_WHAT THE EXERCISE ASKS_
Swap "Eraser" for "Brush" in the data, starting at the beginning of the data and ending at the line that contains "Close the Ping", and return only those lines with nothing else changed.

_SUPPLIED RECORDS_
***
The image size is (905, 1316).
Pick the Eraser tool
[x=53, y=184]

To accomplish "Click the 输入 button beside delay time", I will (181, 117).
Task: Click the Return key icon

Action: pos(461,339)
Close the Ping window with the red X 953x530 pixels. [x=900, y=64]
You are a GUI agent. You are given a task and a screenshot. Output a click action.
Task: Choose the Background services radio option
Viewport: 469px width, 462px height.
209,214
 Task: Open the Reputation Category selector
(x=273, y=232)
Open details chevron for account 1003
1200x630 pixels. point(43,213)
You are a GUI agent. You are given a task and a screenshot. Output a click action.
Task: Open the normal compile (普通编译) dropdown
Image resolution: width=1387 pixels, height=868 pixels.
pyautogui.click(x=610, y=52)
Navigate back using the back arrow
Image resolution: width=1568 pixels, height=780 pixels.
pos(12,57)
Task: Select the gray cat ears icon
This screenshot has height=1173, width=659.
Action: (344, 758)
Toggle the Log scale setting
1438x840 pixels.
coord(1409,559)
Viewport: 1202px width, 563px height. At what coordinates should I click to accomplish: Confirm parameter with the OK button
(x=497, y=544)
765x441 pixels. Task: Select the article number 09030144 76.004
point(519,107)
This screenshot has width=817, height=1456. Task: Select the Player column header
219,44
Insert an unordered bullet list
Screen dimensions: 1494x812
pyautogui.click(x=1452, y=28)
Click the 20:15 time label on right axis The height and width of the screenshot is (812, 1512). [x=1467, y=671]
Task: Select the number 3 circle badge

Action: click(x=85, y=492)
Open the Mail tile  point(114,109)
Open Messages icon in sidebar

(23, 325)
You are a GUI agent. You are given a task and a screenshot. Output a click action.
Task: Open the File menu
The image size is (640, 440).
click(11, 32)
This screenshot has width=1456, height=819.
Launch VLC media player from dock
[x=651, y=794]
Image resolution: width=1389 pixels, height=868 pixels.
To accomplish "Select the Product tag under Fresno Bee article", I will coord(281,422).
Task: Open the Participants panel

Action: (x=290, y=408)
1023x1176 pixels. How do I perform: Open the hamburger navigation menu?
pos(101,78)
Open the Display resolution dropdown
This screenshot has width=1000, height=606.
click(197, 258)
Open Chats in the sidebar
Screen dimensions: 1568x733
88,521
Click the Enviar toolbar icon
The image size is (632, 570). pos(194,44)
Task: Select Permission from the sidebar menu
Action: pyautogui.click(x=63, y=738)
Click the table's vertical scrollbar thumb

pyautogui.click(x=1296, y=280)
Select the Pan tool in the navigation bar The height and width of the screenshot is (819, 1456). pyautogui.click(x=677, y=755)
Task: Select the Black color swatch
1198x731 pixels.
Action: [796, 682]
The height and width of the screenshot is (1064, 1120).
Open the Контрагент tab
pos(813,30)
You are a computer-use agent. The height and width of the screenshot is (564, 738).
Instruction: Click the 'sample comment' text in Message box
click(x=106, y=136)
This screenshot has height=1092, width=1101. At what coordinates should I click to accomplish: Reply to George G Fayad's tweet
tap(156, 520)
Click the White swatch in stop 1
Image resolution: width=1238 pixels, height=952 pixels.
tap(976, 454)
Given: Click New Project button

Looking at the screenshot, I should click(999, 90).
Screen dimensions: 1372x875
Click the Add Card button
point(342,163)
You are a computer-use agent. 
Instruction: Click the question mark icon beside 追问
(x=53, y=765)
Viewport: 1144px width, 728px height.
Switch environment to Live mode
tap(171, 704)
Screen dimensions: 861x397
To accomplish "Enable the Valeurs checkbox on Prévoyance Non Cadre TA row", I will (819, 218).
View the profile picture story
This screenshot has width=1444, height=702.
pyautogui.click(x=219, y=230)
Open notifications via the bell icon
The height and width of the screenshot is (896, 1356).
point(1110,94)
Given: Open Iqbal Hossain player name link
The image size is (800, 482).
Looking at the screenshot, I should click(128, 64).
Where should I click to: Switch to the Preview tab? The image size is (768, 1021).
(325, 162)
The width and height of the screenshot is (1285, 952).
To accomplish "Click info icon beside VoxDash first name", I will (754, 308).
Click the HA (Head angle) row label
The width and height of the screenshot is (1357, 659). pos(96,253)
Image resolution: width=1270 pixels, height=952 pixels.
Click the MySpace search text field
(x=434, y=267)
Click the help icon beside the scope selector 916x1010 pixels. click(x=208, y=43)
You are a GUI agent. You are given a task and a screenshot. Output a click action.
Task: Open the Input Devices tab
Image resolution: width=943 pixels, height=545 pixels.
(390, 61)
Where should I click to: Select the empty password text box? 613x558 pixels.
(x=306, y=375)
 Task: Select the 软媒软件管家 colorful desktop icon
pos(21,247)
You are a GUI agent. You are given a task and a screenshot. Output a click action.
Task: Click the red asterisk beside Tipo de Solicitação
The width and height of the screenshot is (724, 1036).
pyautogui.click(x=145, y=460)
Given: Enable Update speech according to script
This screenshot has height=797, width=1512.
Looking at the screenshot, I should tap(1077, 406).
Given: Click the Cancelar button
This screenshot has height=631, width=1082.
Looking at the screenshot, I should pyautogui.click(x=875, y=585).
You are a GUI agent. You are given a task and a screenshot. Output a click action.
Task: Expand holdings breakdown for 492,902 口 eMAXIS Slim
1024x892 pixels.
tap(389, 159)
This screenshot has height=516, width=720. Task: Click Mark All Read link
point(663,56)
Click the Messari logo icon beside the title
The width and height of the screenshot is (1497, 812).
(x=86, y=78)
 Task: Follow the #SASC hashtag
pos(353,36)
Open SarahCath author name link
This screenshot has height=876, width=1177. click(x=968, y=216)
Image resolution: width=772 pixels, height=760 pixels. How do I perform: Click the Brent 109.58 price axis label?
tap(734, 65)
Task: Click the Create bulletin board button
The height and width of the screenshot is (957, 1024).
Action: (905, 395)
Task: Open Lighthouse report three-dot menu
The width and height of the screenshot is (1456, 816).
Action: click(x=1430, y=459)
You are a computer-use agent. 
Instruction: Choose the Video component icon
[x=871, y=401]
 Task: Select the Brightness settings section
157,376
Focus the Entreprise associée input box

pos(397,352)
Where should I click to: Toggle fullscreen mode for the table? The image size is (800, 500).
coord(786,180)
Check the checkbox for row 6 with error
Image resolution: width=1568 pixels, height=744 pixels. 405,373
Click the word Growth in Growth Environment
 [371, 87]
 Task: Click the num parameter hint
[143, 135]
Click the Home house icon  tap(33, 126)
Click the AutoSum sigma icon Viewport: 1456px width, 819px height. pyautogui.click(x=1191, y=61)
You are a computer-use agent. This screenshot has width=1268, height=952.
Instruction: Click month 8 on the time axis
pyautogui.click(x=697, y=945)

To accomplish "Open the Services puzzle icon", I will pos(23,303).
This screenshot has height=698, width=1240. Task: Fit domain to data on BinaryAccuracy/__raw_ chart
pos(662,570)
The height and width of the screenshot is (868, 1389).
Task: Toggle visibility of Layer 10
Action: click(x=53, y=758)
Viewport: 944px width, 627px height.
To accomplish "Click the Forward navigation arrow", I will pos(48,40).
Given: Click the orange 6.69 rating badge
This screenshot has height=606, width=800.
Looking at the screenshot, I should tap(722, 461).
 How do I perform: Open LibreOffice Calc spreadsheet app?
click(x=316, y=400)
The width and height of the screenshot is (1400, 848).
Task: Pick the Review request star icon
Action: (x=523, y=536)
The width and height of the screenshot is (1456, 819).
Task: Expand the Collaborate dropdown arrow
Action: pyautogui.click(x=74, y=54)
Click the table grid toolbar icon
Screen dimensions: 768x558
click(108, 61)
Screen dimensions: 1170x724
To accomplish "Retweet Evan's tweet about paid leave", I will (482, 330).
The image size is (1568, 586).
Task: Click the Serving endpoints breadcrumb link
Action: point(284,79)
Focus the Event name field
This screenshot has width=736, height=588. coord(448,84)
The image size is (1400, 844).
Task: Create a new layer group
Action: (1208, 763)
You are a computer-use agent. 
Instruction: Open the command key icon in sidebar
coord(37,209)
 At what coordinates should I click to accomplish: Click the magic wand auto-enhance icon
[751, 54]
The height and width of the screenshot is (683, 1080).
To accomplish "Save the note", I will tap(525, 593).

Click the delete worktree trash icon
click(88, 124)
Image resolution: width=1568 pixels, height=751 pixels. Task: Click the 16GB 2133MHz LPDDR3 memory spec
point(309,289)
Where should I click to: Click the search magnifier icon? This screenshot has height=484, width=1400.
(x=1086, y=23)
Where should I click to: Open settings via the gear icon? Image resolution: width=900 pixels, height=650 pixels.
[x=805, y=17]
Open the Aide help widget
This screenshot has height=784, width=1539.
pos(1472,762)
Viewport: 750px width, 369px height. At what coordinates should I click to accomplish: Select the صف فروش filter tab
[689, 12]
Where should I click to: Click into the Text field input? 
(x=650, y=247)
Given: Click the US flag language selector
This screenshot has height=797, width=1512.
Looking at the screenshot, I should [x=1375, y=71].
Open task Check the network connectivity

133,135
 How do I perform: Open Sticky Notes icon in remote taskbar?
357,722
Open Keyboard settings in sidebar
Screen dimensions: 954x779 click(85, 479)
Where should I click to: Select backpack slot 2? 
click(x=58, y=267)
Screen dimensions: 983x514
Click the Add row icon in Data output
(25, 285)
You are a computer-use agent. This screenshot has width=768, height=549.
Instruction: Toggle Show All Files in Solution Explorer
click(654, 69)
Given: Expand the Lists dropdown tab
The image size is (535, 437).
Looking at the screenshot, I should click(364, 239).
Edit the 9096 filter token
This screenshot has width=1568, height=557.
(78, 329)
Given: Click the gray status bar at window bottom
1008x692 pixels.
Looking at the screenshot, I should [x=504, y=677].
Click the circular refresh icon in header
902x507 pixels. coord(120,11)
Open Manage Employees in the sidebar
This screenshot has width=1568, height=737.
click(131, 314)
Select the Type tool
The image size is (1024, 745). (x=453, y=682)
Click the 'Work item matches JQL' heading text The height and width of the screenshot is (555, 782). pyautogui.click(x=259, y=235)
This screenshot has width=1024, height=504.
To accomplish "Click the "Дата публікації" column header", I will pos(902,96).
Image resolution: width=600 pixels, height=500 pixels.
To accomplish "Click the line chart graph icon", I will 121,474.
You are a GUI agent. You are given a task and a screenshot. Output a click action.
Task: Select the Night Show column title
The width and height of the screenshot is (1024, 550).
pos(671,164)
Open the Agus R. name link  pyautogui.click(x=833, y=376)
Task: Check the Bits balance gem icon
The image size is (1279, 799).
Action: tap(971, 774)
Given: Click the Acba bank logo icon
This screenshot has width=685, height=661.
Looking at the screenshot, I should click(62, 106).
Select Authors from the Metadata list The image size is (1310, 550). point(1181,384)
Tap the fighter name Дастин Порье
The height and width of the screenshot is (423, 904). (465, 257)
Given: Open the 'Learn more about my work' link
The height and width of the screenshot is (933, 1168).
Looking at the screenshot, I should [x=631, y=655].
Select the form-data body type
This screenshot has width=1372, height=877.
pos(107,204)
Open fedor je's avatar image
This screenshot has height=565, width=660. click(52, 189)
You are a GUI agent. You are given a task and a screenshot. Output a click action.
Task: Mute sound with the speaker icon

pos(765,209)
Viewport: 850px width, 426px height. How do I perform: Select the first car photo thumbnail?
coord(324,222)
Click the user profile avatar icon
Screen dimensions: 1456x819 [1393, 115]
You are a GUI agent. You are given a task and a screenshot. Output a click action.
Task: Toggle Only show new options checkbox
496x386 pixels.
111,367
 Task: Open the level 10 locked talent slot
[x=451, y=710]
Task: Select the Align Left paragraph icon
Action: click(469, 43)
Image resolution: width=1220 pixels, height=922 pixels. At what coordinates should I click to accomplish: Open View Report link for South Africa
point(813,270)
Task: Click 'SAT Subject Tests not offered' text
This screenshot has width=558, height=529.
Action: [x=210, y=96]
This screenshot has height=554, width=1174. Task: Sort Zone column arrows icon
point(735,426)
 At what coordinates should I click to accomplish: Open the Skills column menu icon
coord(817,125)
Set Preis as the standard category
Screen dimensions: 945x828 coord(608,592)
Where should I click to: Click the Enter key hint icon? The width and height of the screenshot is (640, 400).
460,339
***
_RESPONSE TO THIS TASK_
The image size is (905, 1316).
Pick the Brush tool
[x=53, y=184]

To accomplish "Click the 输入 button beside delay time", I will (181, 117).
Task: Click the Return key icon

Action: pos(461,339)
Close the Ping window with the red X 953x530 pixels. [x=900, y=64]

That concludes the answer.